Executed Today Post
On the 22nd May 1942, this happened:
The young man striking the dramatic pose is
Stjepan Filipovic, an anti-fascist partisan hanged in the city of
Valjevo by the
Serbian State Guard, a collaborationist force working with the Axis occupation of Yugoslavia.
Filipovic is shouting
“Death to fascism, freedom to the people!” — a pre-existing Communist slogan that Filipovic’s martyrdom would help to
popularize.
Smrt faĆĄizmu, sloboda narodu! … or you can just abbreviate it
SFSN!
In the city where Filipovic died, which is in present-day Serbia, there’s
a monumental statue in his honor replicating that Y-shaped pose — an artistically classic look
just like our favorite Goya painting, poised between death and victory.

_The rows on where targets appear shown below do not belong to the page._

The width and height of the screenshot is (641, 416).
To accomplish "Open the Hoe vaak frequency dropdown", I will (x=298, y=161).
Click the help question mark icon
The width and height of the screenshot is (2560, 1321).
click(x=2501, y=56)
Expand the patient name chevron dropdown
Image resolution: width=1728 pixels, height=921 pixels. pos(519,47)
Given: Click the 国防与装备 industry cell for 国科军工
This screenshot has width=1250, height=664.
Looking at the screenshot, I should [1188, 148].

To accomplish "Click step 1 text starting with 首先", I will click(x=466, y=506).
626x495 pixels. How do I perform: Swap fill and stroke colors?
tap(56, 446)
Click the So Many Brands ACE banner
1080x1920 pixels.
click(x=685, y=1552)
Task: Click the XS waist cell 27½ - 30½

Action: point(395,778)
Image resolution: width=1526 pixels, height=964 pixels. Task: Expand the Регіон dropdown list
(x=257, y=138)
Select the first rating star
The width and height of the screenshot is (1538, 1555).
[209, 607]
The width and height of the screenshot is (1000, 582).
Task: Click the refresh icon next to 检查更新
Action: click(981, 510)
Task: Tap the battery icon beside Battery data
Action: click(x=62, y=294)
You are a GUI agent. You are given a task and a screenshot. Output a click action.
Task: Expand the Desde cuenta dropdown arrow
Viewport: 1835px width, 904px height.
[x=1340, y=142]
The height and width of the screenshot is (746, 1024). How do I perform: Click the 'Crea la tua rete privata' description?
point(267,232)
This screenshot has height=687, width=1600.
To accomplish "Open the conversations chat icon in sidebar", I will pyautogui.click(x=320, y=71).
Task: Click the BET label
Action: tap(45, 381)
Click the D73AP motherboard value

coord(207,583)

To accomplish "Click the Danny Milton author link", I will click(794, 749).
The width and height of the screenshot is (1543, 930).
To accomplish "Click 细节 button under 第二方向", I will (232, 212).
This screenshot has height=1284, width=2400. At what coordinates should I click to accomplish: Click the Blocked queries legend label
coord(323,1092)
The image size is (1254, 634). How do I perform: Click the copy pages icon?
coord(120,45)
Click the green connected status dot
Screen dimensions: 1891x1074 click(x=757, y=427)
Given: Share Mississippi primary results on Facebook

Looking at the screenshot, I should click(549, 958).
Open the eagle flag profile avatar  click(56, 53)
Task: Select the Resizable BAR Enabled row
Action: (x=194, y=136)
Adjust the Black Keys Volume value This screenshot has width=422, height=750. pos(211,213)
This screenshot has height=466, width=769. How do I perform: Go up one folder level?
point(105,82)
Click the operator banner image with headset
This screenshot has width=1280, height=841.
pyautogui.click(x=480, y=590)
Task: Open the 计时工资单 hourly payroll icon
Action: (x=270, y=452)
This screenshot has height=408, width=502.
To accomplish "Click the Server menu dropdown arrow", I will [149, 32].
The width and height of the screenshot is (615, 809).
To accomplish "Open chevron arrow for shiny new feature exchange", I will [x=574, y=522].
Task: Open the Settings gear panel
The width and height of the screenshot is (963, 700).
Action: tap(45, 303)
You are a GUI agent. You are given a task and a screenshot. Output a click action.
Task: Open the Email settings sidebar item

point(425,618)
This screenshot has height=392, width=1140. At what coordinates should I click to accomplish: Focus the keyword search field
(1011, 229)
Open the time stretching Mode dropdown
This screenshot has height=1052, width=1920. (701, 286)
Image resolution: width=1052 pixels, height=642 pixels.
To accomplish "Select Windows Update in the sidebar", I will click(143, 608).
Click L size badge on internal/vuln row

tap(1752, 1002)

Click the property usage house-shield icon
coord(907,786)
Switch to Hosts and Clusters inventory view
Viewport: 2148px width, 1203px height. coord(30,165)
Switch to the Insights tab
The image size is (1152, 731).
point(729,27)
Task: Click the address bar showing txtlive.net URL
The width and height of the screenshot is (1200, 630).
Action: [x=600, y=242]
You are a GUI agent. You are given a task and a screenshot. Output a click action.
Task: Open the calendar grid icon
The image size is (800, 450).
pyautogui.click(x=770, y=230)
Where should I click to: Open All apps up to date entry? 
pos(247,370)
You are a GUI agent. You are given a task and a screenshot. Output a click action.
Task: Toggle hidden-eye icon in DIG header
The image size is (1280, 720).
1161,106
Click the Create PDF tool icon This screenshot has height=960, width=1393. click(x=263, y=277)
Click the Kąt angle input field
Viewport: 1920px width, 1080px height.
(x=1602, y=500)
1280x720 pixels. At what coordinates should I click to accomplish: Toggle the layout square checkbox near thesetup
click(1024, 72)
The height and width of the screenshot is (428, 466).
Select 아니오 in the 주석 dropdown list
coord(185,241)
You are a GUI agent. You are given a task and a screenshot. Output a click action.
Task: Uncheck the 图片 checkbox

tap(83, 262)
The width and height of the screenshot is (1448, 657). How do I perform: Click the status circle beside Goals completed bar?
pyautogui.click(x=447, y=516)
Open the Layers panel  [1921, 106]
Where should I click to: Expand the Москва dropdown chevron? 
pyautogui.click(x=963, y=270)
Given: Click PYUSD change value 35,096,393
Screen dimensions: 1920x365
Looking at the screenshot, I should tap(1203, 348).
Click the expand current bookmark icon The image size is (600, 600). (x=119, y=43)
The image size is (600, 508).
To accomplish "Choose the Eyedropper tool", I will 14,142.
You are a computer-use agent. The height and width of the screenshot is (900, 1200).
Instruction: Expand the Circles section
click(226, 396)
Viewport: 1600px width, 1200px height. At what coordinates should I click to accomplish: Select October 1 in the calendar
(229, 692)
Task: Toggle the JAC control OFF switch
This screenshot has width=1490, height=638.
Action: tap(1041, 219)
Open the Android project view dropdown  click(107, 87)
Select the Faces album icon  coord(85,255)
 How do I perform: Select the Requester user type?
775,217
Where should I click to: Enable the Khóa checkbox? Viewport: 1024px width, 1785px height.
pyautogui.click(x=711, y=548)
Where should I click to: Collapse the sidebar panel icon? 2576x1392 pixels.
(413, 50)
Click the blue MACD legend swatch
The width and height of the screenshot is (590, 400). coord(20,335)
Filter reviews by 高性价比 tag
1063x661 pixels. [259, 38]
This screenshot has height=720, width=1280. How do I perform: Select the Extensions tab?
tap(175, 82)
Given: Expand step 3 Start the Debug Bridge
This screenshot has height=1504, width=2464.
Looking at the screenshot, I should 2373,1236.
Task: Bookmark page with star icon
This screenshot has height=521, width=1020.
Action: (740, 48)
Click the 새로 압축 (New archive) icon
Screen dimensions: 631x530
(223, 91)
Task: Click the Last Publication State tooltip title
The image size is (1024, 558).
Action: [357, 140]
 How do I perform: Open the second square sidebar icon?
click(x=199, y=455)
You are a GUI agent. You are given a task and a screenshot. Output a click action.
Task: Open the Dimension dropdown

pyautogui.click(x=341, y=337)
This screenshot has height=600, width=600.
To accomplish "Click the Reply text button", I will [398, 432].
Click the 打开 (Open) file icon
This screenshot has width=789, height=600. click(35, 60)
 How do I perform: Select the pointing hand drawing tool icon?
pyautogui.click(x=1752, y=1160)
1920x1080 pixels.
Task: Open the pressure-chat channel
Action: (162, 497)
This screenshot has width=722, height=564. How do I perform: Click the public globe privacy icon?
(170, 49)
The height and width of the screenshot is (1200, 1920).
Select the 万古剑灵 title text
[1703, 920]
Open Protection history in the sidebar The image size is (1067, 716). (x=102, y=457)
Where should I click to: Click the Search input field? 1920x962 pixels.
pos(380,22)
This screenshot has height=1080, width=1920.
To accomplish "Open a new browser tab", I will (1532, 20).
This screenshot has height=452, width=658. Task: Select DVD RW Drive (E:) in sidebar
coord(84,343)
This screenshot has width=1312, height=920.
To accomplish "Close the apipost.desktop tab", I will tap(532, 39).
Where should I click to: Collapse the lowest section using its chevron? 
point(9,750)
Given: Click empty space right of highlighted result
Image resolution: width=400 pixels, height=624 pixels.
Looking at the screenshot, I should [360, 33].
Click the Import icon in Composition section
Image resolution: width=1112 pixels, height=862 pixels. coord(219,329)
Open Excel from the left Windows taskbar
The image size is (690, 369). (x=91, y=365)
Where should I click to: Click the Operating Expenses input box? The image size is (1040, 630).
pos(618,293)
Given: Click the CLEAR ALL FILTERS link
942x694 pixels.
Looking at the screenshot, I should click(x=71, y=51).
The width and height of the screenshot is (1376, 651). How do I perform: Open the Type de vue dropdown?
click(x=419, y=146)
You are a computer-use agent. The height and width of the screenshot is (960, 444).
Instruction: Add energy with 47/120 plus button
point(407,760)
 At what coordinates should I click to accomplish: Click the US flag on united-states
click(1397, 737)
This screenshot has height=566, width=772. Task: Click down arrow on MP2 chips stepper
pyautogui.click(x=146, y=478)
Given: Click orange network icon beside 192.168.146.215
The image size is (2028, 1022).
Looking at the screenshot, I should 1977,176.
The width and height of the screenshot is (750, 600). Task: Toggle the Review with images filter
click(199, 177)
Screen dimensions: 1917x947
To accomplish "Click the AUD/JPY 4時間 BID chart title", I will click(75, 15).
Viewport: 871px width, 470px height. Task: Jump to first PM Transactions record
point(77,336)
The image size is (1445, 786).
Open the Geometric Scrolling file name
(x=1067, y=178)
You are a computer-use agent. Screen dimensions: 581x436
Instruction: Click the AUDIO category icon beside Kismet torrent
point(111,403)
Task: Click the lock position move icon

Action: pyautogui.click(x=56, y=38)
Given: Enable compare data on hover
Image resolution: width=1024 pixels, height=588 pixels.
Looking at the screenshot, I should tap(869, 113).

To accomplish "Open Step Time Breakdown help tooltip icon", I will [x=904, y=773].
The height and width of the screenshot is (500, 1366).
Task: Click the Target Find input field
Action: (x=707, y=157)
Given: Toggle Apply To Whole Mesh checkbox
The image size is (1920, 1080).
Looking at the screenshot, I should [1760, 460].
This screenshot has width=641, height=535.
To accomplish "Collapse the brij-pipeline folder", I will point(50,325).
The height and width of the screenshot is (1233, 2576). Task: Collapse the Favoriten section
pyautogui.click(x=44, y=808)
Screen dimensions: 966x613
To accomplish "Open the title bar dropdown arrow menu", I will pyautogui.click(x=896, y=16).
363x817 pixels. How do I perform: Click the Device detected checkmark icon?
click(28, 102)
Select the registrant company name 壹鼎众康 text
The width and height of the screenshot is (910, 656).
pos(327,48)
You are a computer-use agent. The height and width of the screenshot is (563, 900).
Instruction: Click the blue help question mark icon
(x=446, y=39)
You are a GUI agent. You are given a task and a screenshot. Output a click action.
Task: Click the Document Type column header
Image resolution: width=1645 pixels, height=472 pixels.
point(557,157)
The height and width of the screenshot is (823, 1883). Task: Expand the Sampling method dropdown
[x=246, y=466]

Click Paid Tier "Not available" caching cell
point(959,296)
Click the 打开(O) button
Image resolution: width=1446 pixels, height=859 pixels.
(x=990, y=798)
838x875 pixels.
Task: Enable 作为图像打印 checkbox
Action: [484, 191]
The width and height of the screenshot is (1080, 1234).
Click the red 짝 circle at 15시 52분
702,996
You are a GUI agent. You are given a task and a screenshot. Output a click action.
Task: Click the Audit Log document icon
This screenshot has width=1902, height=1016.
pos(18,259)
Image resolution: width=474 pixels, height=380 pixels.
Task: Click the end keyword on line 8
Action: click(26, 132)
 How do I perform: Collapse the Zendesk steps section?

Since the break up of Yougoslavia he has been claimed by all sides - Valjevo monument — it’s in Serbia, remember — calls him
Stevan
Filipovic, which is the Serbian variant of his given name. But as
Serbia is the heir to Yugoslavia, he at least remains there a legitimate
subject for a public memorial.
Filipovic himself was Croatian, but his
legacy in that present-day state is a bit more problematic: in his
native town outside Dubrovnik, a
statue that once commemorated Filipovic was torn down in 1991 by Croat nationalists; its
vacant plinth still stands sadly in
Opuzen. (
Opuzen’s film festival, however, awards its honorees a statuette replicating the destroyed monument.)